When he did so in 2006, with the first “Borat” movie, it came as a comic shock — a revelation of a casually hateful American Id many knew was there but that had yet to be captured on film. Fourteen years later, that Id has taken over — indeed, it proudly runs the country — and so the belated sequel “Borat Subsequent Moviefilm” lands on Amazon with a different and only partly effective splat. We no longer need the excuse of a reporter with a microphone to display our ugly sides. We do that ourselves now, online and in the streets.

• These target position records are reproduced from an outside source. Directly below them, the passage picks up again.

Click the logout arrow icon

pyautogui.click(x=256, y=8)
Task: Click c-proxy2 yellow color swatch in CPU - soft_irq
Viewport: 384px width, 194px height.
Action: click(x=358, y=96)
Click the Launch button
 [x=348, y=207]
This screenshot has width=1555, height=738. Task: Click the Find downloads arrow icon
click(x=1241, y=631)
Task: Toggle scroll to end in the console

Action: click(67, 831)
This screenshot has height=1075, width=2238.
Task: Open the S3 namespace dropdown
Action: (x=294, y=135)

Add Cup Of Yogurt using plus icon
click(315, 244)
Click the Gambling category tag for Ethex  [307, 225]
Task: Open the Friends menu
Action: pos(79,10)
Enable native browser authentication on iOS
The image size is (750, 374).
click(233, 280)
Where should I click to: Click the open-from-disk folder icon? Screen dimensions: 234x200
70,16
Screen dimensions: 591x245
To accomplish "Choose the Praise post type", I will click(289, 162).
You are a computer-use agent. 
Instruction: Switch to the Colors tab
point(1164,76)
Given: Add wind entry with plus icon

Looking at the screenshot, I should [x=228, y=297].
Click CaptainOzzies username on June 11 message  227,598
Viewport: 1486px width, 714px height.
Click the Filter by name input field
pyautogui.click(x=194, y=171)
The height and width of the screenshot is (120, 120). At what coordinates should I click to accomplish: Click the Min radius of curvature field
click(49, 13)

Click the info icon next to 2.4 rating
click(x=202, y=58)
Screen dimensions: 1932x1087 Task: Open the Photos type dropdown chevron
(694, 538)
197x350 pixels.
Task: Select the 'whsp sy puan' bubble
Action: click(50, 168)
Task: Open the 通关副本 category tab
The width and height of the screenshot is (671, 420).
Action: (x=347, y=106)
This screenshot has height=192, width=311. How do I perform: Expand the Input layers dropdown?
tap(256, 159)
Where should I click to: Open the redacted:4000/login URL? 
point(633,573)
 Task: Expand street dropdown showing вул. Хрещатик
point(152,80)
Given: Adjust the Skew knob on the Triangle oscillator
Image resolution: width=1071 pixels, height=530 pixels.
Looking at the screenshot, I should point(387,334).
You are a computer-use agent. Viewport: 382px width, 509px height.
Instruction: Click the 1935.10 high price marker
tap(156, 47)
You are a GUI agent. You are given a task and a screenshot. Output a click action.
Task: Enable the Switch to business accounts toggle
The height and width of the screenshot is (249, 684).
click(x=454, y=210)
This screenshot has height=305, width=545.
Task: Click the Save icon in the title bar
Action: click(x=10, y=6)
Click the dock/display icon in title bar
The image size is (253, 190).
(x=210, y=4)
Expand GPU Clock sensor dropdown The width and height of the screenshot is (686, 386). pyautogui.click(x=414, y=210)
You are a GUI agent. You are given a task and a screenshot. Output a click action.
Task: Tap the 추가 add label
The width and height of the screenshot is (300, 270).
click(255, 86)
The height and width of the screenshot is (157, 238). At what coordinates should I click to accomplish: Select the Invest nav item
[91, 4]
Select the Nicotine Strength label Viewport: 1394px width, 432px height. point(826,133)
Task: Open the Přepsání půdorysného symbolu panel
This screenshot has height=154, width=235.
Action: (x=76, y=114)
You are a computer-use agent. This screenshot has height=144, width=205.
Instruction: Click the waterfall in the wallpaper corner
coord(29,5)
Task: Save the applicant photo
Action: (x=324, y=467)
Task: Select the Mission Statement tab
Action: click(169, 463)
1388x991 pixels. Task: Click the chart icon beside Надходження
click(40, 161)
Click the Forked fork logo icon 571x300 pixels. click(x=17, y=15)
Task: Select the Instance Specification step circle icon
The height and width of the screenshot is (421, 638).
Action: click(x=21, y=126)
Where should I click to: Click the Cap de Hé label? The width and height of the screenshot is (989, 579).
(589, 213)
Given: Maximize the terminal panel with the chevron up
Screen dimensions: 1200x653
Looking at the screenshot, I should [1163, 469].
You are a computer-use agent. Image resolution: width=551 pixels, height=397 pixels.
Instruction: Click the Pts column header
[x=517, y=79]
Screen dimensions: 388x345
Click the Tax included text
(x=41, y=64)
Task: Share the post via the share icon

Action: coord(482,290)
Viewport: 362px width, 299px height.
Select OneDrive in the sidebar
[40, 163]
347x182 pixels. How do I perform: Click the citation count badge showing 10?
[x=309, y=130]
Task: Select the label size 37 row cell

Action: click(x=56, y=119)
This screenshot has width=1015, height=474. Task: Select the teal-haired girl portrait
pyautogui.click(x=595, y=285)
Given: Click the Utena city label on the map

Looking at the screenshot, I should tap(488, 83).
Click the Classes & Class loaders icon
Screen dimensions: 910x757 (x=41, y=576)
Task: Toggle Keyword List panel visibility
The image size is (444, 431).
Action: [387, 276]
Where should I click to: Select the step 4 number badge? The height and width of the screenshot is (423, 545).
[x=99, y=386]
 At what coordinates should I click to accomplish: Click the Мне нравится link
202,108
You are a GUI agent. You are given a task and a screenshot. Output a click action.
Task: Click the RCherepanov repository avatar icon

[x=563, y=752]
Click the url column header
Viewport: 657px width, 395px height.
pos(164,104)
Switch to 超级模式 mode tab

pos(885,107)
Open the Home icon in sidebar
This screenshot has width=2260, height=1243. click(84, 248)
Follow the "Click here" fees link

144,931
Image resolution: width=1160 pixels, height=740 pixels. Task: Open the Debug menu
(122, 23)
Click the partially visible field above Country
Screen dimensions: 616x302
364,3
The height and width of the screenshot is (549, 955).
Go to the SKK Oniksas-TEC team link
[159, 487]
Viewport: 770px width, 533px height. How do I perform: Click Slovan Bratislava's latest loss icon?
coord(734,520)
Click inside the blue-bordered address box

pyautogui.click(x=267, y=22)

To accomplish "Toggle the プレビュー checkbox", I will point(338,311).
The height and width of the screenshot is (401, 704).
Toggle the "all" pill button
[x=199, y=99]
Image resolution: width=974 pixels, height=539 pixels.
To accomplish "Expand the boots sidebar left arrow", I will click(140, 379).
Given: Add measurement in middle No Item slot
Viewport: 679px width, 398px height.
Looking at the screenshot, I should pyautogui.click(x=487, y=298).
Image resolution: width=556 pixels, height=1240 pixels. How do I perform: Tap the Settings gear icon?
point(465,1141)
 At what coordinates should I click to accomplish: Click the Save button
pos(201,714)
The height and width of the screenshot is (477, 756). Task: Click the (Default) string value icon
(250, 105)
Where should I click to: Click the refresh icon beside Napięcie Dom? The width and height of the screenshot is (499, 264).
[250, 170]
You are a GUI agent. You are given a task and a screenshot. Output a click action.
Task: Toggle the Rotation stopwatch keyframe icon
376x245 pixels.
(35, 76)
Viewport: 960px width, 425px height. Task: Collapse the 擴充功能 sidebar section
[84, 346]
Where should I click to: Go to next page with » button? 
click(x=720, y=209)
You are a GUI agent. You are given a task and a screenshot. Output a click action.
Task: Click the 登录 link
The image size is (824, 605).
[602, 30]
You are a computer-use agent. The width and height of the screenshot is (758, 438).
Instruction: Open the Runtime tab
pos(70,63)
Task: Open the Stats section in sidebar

Directed by Jason Woliner and scripted (more or less) by Cohen and a raft of other writers, “Subsequent Moviefilm” has a plot that can be roughly gleaned by an early provisional title: “Borat: Gift of Pornographic Monkey to Vice Premier Mikhael Pence to Make Benefit Recently Diminished Nation of Kazakhstan.” In short, to atone for the shame brought on his country by the first movie, Borat is sent back to America to present our vice president with the top Kazakh movie star, a chimpanzee. When that doesn’t pan out (don’t ask), he decides to offer up his own teenage daughter, Tutar (Maria Bakalova), as a bride.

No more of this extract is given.